VIDEO: DAY 2 MORNING SESSION SUMMARY: Josie Hughes (EPFL)

VIDEO: DAY 2 CLOSING PANEL DISCUSSION

PLENARY TALKS

KOHEI NAKAJIMA (University of Tokyo)

VIDEO: PHYSICAL RESERVOIR COMPUTING AND ITS RELEVANCE TO EMBODIED INTELLIGENCE

Abstract: Input-driven dynamical systems can be viewed as information processing devices, and reservoir computing (RC) is one of the recent approaches that can explore this perspective in practice. Because of its generic nature, RC is not limited to digital simulations of neural networks, and any high-dimensional dynamical system can serve as a reservoir if it has the appropriate properties. The approach using a physical entity rather than abstract computational units as a reservoir is called physical reservoir computing (PRC). In this presentation, through a number of examples, we will explore how the RC/PRC framework can provide a novel view of embodied intelligence and soft robotics.

JOANNA BRYSON (Hertie School of Governance)

VIDEO: SOCIAL COMMUNICATION OF MEANING TO AI

Abstract: Is semantic meaning derived only from direct empirical experience of the world, or can it be transmitted between agents and co-constructed as a community? I will suggest neither of these is entirely true. Rather semantic meaning must be socially constructed. Language is by its nature a collaborative process of reifying the most useful concepts for a particular society for their collaborative opportunities. This talk can be seen as starting from our 2017 paper on the presence of human implicit biases in AI, which also demonstrates those bias’s origins in our lived experience. From this I consider the impacts of embodied experience on human and artificial intelligence. I also discuss briefly implications for ethics.

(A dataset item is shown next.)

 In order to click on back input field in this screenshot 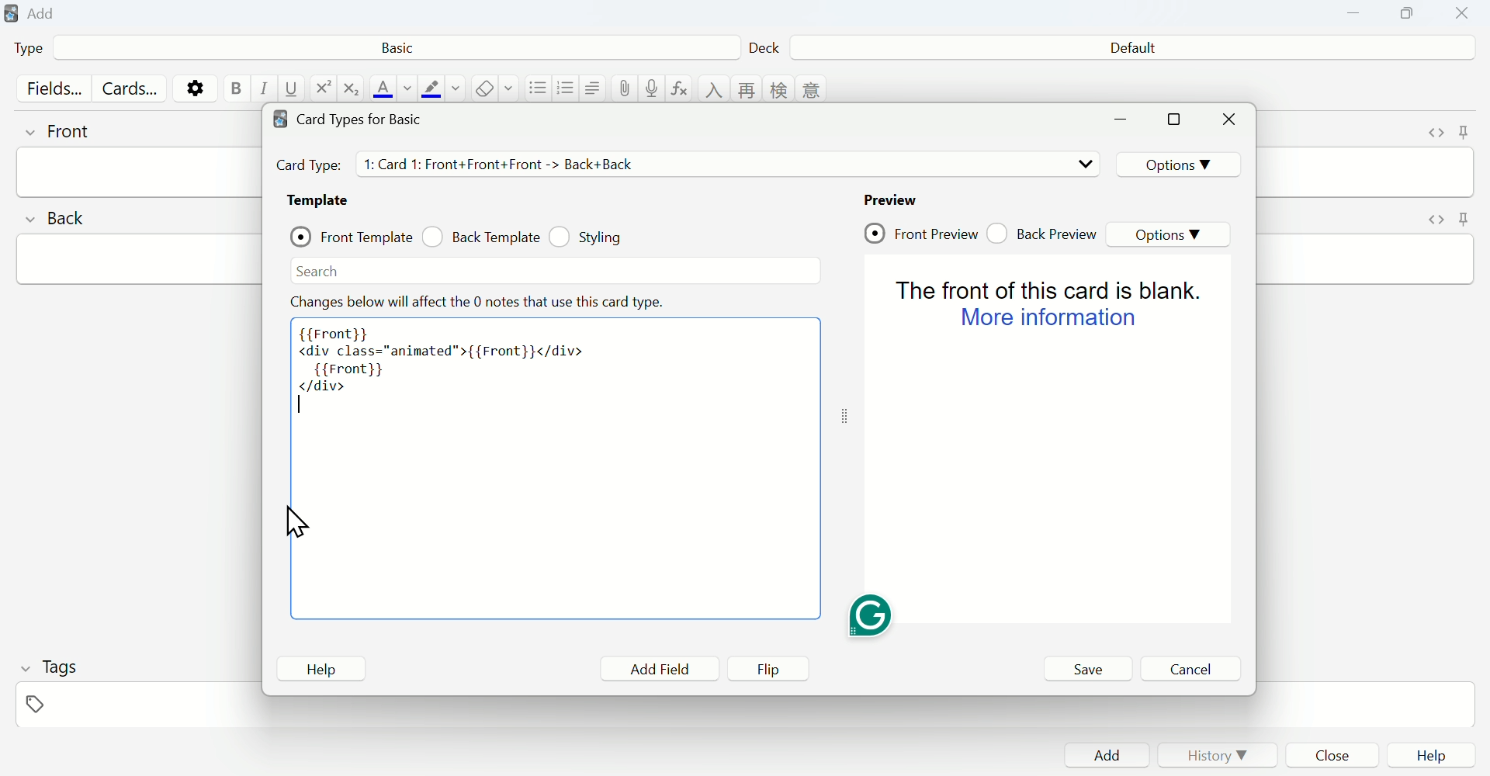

ALLISON OKAMURA (Stanford university)

VIDEO: UNDERSTANDING AND DESIGNING FOR HUMAN HAPTIC INTELLIGENCE

Abstract: Haptic devices allow touch-based information transfer between humans and intelligent systems, enabling communication in a salient but private manner that frees other sensory channels. For such devices to become ubiquitous, their physical and computational aspects must be intuitive and unobtrusive. The amount of information that can be transmitted through touch is limited in large part by the location, distribution, and sensitivity of human mechanoreceptors. Not surprisingly, many haptic devices are designed to be held or worn at the highly sensitive fingertips, yet stimulation using a device attached to the fingertips precludes natural use of the hands. Thus, we explore the design of a wide array of haptic feedback mechanisms, ranging from devices that can be actively touched by the fingertips to multi-modal haptic actuation mounted on the arm. We demonstrate how these devices are effective in virtual reality, human-machine communication, and human-human communication.